_EXERCISE GOAL_. Using the data below, output the first line and every line after it up to and including the line containing "[виж картичка: Добро утро с капучино, рози", exactly as written and with nothing added.

_DATA EXCERPTS_.
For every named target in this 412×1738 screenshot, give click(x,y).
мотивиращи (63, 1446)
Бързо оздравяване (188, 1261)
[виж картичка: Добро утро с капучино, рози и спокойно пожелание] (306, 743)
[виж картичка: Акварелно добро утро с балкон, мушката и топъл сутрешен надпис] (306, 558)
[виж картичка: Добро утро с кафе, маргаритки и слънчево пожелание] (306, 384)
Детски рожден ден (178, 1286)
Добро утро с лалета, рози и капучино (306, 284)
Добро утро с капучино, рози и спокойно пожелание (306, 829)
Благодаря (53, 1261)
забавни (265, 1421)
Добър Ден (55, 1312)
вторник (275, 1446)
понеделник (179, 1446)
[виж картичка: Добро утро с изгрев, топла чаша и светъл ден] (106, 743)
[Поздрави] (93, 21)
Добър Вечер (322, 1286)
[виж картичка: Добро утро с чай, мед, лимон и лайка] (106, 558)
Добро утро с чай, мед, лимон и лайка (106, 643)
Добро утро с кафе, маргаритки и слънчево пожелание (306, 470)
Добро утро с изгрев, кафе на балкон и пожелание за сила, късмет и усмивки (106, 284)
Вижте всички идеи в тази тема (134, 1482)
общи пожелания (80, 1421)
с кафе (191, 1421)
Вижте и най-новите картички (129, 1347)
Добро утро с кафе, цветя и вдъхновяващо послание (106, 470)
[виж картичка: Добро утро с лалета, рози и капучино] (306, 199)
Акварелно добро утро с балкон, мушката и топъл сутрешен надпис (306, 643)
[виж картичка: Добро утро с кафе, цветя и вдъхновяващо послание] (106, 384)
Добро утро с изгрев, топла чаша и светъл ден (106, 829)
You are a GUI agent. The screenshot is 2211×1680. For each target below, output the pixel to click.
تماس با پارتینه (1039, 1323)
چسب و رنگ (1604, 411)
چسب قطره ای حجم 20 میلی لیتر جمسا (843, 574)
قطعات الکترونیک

_SOLUTION TO THIS PROBLEM_.
For every named target in this 412×1738 screenshot, give click(x,y).
мотивиращи (63, 1446)
Бързо оздравяване (188, 1261)
[виж картичка: Добро утро с капучино, рози и спокойно пожелание] (306, 743)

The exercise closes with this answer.